Difficult one this. I stared at this question for about 10 minutes trying to decide what to answer. First job I put yes. county council job so was called for a medical which I passed, so no probem. Noone at work knew about my condition and I kept it quiet.

Second job I put ‘no’ as the MS didn’t affect my ability to do the job. I did later disclose my condition and it hasn’t been a problem.

I’m with Tina on this one. The way you’ve typed the question it’s asking you if you want to discuss any medical condition - you don’t so you can honestly put ‘no’!

If there is a full stop after the 'do you have a medical condition? Do you want to discuss it? ’ You would have to put ‘yes’ to the medical condition and ‘no’ to the discuss !

Put yes then no ! ha ha that’ll confuse them. If you do discuss it will be confidential so you can keep it quiet.

Whatever you decide, keep a copy.

Good luck with the new job.

Jen x

no its just wrote exactly the way i posted it, it is a strange question, coz it does have 2 answers. The only thing that worries me is having to go to hospital appointments and people wondering why im regularly at the hospital

Logically, if it’s a two part question (“Is it A AND B?”), but only room for one answer, then if the answer to either A OR B is “NO”, then so is the answer to the whole thing!

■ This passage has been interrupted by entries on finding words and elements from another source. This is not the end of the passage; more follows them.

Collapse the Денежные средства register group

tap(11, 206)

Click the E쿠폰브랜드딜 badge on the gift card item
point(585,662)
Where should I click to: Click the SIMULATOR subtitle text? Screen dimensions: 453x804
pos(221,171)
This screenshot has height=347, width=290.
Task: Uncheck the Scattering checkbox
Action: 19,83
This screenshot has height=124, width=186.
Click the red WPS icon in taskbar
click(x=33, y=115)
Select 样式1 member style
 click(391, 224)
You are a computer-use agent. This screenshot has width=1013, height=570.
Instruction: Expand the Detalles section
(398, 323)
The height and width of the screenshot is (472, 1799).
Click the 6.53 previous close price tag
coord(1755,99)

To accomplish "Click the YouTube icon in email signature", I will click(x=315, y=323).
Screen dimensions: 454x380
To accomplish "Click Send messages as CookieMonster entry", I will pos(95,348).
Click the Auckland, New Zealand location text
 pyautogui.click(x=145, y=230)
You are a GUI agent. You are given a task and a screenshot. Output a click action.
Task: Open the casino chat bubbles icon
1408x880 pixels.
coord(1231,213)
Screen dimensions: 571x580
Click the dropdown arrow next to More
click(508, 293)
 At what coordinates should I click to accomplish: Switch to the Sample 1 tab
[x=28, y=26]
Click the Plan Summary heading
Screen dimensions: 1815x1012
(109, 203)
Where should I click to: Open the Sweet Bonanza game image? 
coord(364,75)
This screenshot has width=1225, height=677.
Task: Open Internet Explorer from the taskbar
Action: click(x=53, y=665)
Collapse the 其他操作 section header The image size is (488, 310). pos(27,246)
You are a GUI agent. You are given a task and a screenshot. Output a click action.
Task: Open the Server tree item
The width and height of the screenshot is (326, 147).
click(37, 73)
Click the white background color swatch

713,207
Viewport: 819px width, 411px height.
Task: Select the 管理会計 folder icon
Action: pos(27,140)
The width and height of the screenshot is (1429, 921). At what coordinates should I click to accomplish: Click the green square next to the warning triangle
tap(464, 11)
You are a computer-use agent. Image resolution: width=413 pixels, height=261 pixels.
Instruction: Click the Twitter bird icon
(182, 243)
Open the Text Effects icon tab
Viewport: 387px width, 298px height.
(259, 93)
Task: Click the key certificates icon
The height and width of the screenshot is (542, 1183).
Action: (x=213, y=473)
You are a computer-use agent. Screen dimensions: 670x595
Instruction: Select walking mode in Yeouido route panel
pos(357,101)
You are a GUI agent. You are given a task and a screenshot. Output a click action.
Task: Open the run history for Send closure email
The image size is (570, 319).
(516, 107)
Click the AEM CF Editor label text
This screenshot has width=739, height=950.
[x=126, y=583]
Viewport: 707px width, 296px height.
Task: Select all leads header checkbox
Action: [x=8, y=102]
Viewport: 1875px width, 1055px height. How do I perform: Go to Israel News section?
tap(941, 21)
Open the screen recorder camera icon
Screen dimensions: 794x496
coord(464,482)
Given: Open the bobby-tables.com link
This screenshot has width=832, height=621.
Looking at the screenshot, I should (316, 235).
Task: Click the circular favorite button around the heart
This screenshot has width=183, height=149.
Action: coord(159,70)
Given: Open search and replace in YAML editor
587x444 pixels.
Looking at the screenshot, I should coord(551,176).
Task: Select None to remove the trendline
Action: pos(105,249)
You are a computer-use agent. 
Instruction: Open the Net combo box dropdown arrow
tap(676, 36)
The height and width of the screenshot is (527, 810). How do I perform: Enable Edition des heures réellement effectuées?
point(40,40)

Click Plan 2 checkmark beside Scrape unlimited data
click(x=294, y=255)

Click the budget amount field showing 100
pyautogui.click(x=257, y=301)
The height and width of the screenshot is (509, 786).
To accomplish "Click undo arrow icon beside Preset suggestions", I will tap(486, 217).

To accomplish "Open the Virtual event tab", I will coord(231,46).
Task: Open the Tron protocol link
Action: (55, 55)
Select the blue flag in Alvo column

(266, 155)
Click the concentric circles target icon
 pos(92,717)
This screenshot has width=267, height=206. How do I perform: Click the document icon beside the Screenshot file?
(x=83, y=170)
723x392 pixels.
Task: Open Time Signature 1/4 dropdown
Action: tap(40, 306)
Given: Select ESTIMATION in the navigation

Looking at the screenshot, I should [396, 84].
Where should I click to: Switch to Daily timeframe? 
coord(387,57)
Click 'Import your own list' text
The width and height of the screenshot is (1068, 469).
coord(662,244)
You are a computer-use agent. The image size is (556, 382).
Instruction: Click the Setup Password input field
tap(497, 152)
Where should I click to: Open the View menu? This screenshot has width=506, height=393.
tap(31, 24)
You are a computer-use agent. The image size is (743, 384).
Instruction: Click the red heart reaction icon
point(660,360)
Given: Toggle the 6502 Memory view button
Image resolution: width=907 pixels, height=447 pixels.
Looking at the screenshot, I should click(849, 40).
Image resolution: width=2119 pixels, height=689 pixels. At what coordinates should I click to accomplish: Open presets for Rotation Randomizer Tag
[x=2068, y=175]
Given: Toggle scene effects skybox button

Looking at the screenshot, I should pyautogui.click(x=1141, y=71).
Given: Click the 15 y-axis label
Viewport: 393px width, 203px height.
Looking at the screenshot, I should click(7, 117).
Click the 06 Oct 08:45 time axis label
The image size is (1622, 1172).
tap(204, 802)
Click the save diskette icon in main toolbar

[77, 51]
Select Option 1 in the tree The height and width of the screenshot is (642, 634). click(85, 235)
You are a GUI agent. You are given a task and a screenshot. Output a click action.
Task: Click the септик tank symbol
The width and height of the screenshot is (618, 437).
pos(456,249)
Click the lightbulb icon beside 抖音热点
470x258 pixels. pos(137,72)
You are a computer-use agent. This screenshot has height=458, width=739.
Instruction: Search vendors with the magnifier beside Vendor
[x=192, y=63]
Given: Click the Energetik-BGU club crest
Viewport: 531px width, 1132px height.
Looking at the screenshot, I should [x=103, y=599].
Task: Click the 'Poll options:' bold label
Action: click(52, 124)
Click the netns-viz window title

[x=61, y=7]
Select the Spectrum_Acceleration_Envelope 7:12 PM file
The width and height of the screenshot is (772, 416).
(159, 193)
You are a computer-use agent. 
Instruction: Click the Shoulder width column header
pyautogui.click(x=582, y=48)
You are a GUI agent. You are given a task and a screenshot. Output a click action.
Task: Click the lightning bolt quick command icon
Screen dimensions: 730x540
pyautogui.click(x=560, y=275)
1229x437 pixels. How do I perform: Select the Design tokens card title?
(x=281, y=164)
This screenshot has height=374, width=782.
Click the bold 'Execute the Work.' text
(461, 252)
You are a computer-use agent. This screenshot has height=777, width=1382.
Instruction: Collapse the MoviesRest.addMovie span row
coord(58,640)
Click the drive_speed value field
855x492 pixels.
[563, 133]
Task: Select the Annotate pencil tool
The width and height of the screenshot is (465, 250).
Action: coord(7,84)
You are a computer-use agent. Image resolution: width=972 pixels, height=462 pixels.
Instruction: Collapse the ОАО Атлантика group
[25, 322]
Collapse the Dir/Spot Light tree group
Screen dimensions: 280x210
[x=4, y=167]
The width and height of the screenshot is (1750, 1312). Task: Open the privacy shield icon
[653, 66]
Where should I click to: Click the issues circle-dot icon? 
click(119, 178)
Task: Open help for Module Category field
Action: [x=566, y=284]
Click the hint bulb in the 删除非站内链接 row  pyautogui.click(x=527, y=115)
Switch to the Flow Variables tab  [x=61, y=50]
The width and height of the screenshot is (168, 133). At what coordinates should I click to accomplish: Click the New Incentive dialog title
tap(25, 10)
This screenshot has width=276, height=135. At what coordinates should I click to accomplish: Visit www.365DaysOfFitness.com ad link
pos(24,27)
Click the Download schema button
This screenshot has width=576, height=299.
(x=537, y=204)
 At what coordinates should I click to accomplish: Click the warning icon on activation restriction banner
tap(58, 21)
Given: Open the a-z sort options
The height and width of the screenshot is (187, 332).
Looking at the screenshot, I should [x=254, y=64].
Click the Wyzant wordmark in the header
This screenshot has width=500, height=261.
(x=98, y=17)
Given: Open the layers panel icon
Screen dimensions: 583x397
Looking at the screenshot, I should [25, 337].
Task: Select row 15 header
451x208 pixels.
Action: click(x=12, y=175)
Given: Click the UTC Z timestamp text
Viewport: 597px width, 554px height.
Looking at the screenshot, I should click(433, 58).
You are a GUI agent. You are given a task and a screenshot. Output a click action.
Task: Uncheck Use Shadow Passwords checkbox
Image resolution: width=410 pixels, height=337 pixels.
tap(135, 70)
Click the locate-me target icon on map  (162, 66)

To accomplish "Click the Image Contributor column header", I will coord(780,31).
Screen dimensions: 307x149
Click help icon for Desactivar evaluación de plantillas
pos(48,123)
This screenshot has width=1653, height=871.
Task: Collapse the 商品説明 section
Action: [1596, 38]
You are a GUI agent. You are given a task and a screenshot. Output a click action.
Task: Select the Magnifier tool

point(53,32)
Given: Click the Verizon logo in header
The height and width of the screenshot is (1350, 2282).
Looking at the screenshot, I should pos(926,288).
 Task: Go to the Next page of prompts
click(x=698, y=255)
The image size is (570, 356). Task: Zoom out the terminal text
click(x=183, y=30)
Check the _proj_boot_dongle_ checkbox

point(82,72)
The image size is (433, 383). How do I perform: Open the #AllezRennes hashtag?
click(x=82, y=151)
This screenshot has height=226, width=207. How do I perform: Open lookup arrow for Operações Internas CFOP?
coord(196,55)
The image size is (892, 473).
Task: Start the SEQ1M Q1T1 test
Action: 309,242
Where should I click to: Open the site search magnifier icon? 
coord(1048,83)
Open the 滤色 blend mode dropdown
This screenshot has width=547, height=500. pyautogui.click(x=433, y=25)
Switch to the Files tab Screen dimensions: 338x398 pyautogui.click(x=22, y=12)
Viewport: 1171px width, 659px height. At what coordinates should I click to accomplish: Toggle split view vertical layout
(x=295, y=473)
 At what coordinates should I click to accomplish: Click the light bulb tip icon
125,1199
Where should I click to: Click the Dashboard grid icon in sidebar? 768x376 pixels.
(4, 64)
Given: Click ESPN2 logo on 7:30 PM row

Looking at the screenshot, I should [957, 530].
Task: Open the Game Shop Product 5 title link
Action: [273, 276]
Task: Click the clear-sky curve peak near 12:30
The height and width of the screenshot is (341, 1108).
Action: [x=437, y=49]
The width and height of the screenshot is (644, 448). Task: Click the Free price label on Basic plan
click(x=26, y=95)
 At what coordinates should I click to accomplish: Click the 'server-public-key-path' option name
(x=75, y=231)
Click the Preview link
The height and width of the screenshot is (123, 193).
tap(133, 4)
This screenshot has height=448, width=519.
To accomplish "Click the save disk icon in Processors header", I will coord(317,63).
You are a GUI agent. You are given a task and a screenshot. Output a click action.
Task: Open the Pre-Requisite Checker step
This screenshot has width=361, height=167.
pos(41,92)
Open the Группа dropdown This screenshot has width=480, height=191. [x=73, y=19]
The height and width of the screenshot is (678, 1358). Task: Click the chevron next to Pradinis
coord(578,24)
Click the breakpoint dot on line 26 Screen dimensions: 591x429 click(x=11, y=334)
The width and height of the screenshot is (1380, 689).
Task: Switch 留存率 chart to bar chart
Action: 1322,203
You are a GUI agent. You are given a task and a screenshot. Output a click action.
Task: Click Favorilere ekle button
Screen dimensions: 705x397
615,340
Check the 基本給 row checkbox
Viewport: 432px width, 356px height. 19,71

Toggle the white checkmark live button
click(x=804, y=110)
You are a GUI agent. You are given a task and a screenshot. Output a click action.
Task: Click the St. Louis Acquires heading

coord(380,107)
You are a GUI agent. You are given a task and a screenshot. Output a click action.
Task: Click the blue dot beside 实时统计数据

It doesn’t change my advice, though, that whilst you don’t have to answer yes, there could be sound reasons to consider it.

Tina

What a weasel-worded bloody form. Basically, this seems to be saying, ‘Don’t feel obliged to tell us, but we’ll sack you if you don’t.’

For sure, if you decided that you did not want ‘advice from an OH advisor, blah blah’ and decided to keep your MS to yourself, you would risk being done up like a kipper by the ‘suppressed/deliberately misleading’ clause if the wheels came off and they found out what was the matter later on.

I’m afraid you have to tell them now: no question.

Good luck with the new job.

Alison

x

I have just seen that you are doing safety-critical work; that makes it even more necessary to tell them about your MS.